Analysis

Merkel Keeps the Peace in Conservative Coalition

Germany maintains controls on its southern border.

Angela Merkel
German chancellor Angela Merkel waits for other leaders to arrive at the G7 summit in Bavaria, June 8, 2015 (Bundesregierung)

German chancellor Angela Merkel appears to have found a way to restore the peace in her ruling coalition with a deal that controls the refugee flow coming in from Austria.

Interior Minister Thomas de Maizière announced in Berlin that temporary checks on the southern border will remain in place until the European Union as a whole succeeds in controlling its external frontiers.

Until the outer border is impregnable, the German border controls are “necessary and in accordance with European law,” De Maizière said.

Concession

The continuation of border checks is a concession to the Bavarian sister party of Merkel’s Christian Democrats, the Christian Social Union.

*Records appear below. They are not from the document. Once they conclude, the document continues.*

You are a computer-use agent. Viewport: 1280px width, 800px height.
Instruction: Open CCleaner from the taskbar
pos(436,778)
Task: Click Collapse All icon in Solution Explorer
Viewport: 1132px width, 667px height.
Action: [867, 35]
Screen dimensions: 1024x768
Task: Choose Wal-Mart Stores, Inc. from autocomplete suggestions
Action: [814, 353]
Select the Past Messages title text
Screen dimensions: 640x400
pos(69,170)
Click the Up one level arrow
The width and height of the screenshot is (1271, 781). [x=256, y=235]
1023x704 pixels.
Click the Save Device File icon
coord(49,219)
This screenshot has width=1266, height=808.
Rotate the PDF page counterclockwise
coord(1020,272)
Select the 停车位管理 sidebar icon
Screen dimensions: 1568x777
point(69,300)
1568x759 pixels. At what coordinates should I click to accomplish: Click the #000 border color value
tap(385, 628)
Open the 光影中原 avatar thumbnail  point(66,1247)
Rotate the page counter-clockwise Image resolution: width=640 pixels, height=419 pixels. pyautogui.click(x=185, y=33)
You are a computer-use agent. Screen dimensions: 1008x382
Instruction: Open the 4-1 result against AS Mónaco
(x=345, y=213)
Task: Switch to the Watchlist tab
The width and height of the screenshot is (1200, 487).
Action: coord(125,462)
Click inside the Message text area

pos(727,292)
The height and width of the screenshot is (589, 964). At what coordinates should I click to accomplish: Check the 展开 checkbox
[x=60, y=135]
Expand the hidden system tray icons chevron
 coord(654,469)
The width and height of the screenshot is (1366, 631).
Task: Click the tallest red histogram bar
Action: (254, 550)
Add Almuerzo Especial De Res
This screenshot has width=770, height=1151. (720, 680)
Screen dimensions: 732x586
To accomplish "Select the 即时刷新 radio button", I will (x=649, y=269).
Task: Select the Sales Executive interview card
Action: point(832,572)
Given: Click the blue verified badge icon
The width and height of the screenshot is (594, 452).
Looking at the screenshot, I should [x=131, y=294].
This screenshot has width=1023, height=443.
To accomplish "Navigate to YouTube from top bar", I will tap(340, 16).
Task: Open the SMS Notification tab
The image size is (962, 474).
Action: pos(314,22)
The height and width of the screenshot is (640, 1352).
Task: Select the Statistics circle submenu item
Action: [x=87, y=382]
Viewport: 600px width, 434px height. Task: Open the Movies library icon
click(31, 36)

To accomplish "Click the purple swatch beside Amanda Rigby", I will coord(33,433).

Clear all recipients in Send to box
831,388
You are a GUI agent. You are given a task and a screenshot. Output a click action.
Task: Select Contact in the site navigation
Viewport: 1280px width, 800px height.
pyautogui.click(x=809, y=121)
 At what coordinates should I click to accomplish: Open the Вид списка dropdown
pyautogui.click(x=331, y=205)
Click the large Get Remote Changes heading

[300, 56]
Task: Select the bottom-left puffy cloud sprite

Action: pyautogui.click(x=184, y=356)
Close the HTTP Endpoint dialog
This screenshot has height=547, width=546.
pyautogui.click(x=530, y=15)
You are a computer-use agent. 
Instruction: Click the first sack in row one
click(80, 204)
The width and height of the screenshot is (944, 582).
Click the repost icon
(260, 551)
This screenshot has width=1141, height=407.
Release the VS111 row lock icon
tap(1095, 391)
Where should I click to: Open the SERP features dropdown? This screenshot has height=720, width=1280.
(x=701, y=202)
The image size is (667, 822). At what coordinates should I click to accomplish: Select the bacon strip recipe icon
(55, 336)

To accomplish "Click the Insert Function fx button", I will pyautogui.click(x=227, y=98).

The CSU has promised in return to put its threat to sue the federal government on ice.

Bavaria’s leaders had threatened to contest Merkel’s open-door immigration policy in court, claiming it was unconstitutional to put this burden on the states.

More than a million people applied for asylum in Germany last year, a tenfold increase from 2013. Bavaria, bordering Austria, has been bearing the brunt of the refugee flow.

Backpedaled

Merkel publicly insists that Germany can “manage” but has quietly backpedaled in the last few months.

She sped up deportations and made it easier for judges to evict migrants who are convicted of a serious crime.

She also belatedly followed the example of Austria, Denmark, Hungary and Slovenia to reintroduce border controls inside Europe’s nominally border-free Schengen Area.

Polls show a majority of Germans support a CSU proposal to cap the number of immigrants Germany will let in ever year. For Merkel, this is still a bridge too far.